**ABOUT THIS EXERCISE:** Everything in the entries except the pictures should be copied exactly.

Start of DATA RECORDS

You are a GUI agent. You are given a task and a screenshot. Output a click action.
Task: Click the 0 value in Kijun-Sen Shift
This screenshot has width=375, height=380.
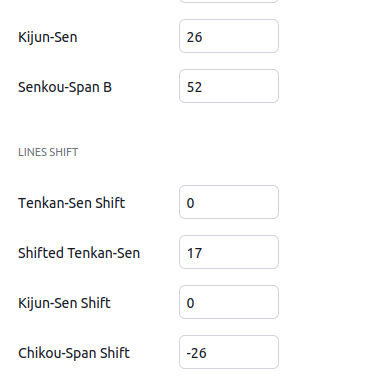pos(190,303)

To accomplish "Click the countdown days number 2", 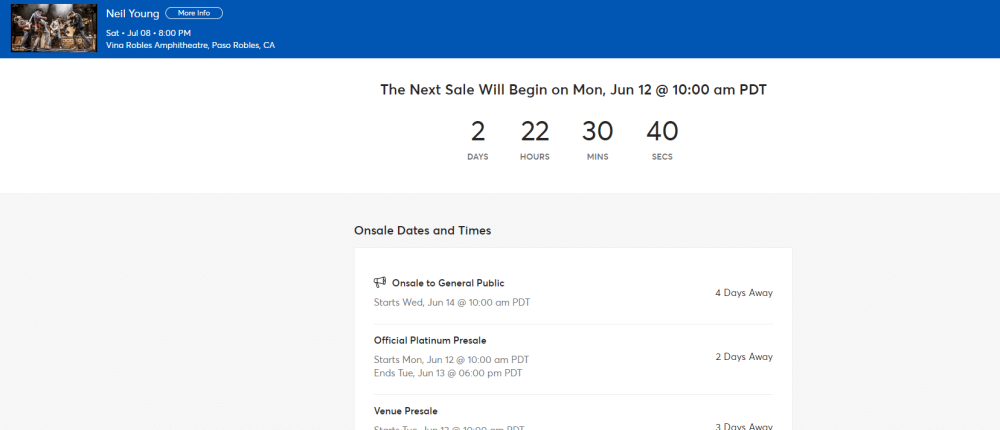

End of DATA RECORDS

**TASK OUTPUT:**
You are a GUI agent. You are given a task and a screenshot. Output a click action.
Task: Click the 0 value in Kijun-Sen Shift
This screenshot has width=375, height=380.
pos(190,303)

To accomplish "Click the countdown days number 2", 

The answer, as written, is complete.